● **Daftar Tugas**
a. Di pulau mana studi dalam teks tentang strategi adaptasi nelayan ini dilakukan?
b. Kutip bagian teks tentang strategi adaptasi nelayan yang dimulai dari "Pada dasarnya strategi" dan berakhir pada "yang menjadi akibatnya.".

● **Teks Halaman**
You are currently viewing STRATEGI ADAPTASI NELAYAN DI KAWASAN BORDER CROSSING AREA (BCA) Studi di Pulau Matutuang, Kabupaten Sangihe

STRATEGI ADAPTASI NELAYAN DI KAWASAN BORDER CROSSING AREA (BCA) Studi di Pulau Matutuang, Kabupaten Sangihe

Oleh : Steven Sumolang*

Manusia bukan makhluk yang berdiri sendiri, ia adalah makhluk yang senantiasa berintereaksi dengan sesamanya dan lingungan sekitar. Hasil intereaksi dengan lingkungan dan sesama, menghasilkan yang namanya budaya yakni perilaku manusia atas hubungan-hubungan tersebut. Keberadaan ini, membuat bagian-bagian bumi ini saling ketergantungan, manusia di satu pihak dan lingkungannya di pihak lain.

Pada dasarnya strategi keberlangsungan hidup dari masyarakat manusia dibuatnya setiap menghadapi lingkungan yang terkadang mengalami perubahan, inilah sebuah penyesuaian atau adaptasi yang melahirkan kebudayaan. Kearifan lokal  dalam memanfaatkan sumber daya alam telah diciptakan sedemikan rupa hasil intereaksi manusia dengan alam. Pada kondisi sekarang ini tindakan manusia sendiri lebih mengolah alam dalam artian tidak “beradaptasi” dengan baik, hingga kerusakan alam sangat parah terjadi. Kearifan terhadap pemanfaatan dan pengelolaan sumber daya alam tadi, telah melemah. Maka resiko bagi penghidupanlah yang menjadi akibatnya.

Butir data:
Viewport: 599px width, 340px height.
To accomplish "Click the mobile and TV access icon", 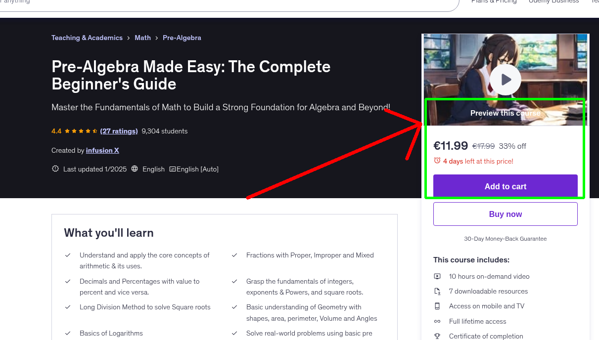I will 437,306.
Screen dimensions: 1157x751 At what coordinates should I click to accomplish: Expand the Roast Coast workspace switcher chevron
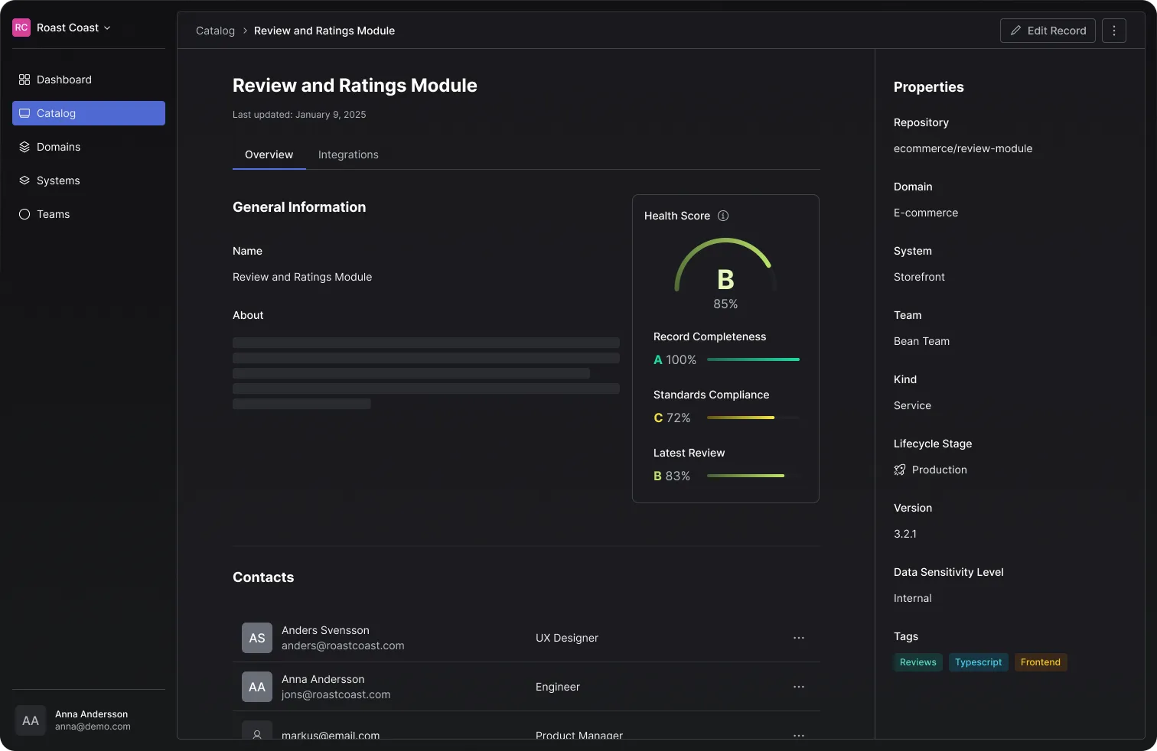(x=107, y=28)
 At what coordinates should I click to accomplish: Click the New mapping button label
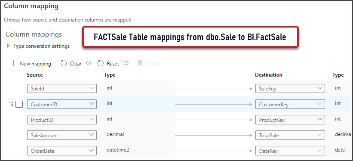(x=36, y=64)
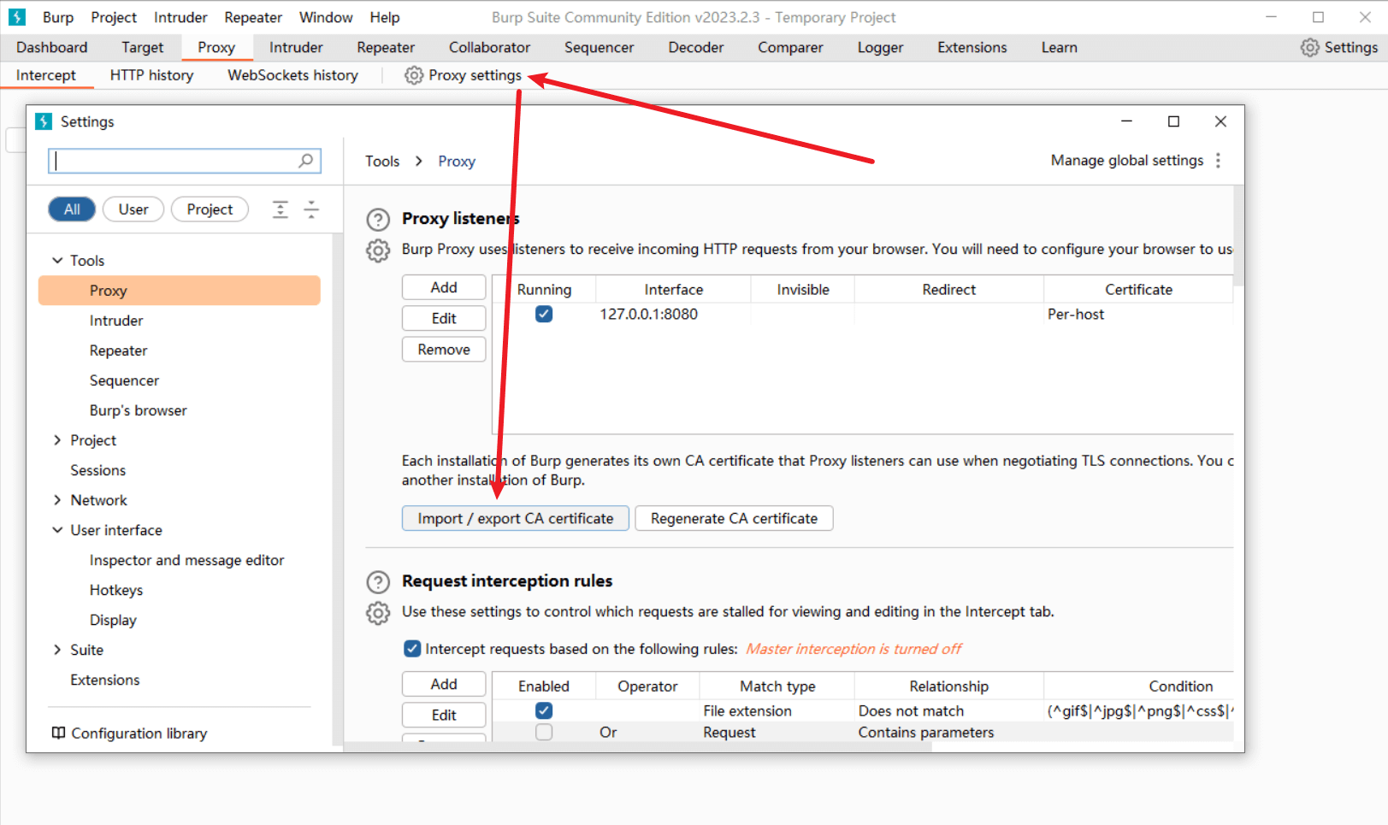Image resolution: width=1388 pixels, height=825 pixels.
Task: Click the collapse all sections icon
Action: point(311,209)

● **Jawaban Tiap Tugas**
a. Pulau Matutuang, Kabupaten Sangihe.

b.
Pada dasarnya strategi keberlangsungan hidup dari masyarakat manusia dibuatnya setiap menghadapi lingkungan yang terkadang mengalami perubahan, inilah sebuah penyesuaian atau adaptasi yang melahirkan kebudayaan. Kearifan lokal  dalam memanfaatkan sumber daya alam telah diciptakan sedemikan rupa hasil intereaksi manusia dengan alam. Pada kondisi sekarang ini tindakan manusia sendiri lebih mengolah alam dalam artian tidak “beradaptasi” dengan baik, hingga kerusakan alam sangat parah terjadi. Kearifan terhadap pemanfaatan dan pengelolaan sumber daya alam tadi, telah melemah. Maka resiko bagi penghidupanlah yang menjadi akibatnya.